Lucinola begins her week by visiting the local supply warehouse and picking up medicines and other health care products to stock the community pharmacy located in her modest home. After returning home, Lucinola begins visiting her patients for the week. Depending on the time of year, Lucinola will treat three to four patients per day. In the rainy season, when weather-related illnesses are more prevalent, the number of visits increases. Each consultation is free to the patient, and any subsequent treatment is provided for a pharmacy dispensing fee.

The majority of Lucinola’s patients are mothers and children. The most common health concerns are colds and flus, head and body aches, diarrhea, minor infections, and respiratory problems. Lucinola is trained to take blood pressure readings, temperatures, check ears, eyes, and throats, and enable patients to use a nebulizer which helps all types of respiratory problems.

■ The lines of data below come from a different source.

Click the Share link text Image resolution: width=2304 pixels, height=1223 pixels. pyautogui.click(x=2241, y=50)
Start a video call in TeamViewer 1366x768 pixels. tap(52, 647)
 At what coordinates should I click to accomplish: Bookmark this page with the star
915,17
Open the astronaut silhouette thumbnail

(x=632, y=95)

Drawing on the training and health manuals provided to her by local staff, Lucinola administers basic over-the-counter medicines including pain killers like acetaminophen, allergy medicines such as diphenhydramine, vitamins, including Omega-3 which helps prevent and manage heart disease, and prenatal vitamins for women who are pregnant. While Lucinola cannot prescribe advanced medications, she is still able to treat more than seventy percent of the ailments families in Los Naranjos experience. Complicated health concerns are rare, but if they do occur Lucinola refers patients to clinics that have advanced health practitioners.

“I am so happy to be a volunteer pharmacist and help my community,” says Lucinola, who has seen a substantial improvement in the health of families in Los Naranjos since the introduction of the community pharmacy she so proudly manages.

Lucinola takes great pride in her volunteer work and recognizes the immense value her little pharmacy brings to the community of Los Naranjos. To ensure Lucinola serves her community well, she makes her pharmacy available to patients all week, day or night.

By providing medicines and medical supplies that support a variety of health facilities in Honduras, including more than 500 community-based pharmacies in remote areas of the country, HOPE International Development Agency is helping address a chronic lack of health care in the country.